-- Start of Text shown --

Ordinarily I find you one of the best-informed, smartest economics/business bloggers out there, so I am surprised at the way this posting gets bank accounting wrong way round. Deposits, from a bank’s point of view, are liabilities, not assets — they are loans by depositors to the bank, which the bank will have to pay back. Loans, from a bank’s point of view, are assets, though not as risk-free as, say, government bonds because of higher default risk. If the Camp plan actually taxes assets in the bank sense of the term, then it’s true that it isn’t getting at leverage (for that, you’d need to tax loans minus reserves), but it is getting at a rough measure of the biggest, most systemically important institutions.

Posted by historystudent | Report as abusive

Should we conclude the proposal is an attempt to raise campaign contributions rather than taxes?

Posted by MyLord | Report as abusive

It’s not just banks taxes that are needed.

A transaction tax on short-term stock trades is needed to prevent algorithmic trading from unduly distorting stock market values. When 60-70% of all trading by volume cares nothing about the actual value & future prospects of the companies being traded, the argument that the pricing of a stock accurately reflects its value becomes a bit less convincing.

Posted by mfw13 | Report as abusive

Isn’t 3.5bp/quarter pretty much the same rate as 15bp/year?

-- End of Text shown --
-- Start of Stored rows --

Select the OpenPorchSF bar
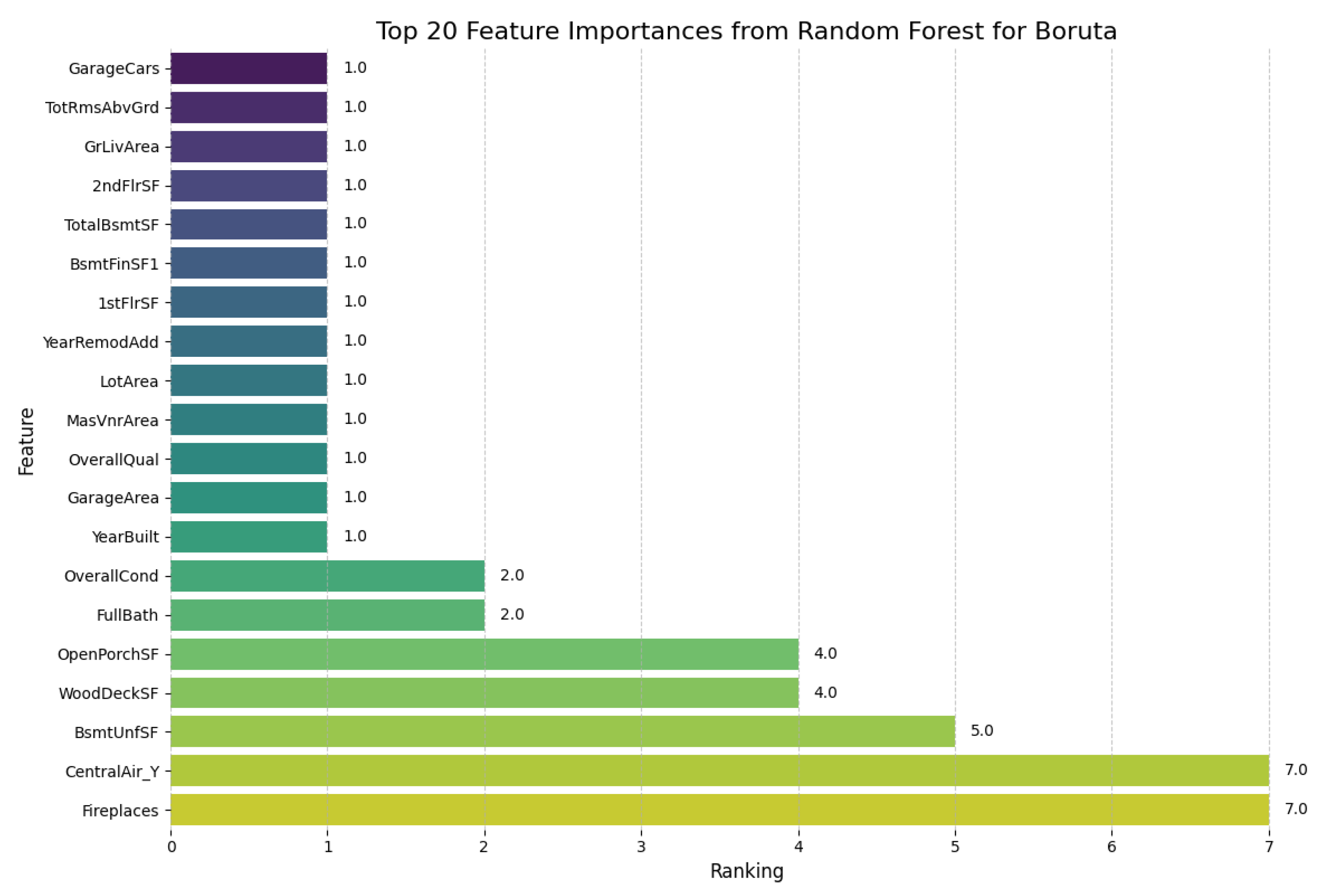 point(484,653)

-- End of Stored rows --
-- Start of Stored rows --

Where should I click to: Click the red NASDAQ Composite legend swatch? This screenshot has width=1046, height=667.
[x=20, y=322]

-- End of Stored rows --
-- Start of Stored rows --

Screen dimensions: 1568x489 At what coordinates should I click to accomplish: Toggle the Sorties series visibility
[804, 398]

-- End of Stored rows --

• [Work to do]
1) According to the comment thread, what are deposits from a bank's point of view?
2) Reproduce the passage of the comment thread starting at "Posted by MyLord" and ending at "rate as 15bp/year?".
3) Render this sentence from the comment thread in Spanish: "Loans, from a bank’s point of view, are assets, though not as risk-free as, say, government bonds because of higher default risk."
Base your answers solely on the comment thread.

• [Replies]
1) Deposits are liabilities, not assets, because they are loans by depositors to the bank that the bank will have to pay back.

2)
Posted by MyLord | Report as abusive

It’s not just banks taxes that are needed.

A transaction tax on short-term stock trades is needed to prevent algorithmic trading from unduly distorting stock market values. When 60-70% of all trading by volume cares nothing about the actual value & future prospects of the companies being traded, the argument that the pricing of a stock accurately reflects its value becomes a bit less convincing.

Posted by mfw13 | Report as abusive

Isn’t 3.5bp/quarter pretty much the same rate as 15bp/year?

3) Los préstamos, desde el punto de vista de un banco, son activos, aunque no tan libres de riesgo como, por ejemplo, los bonos del gobierno, debido a un mayor riesgo de impago.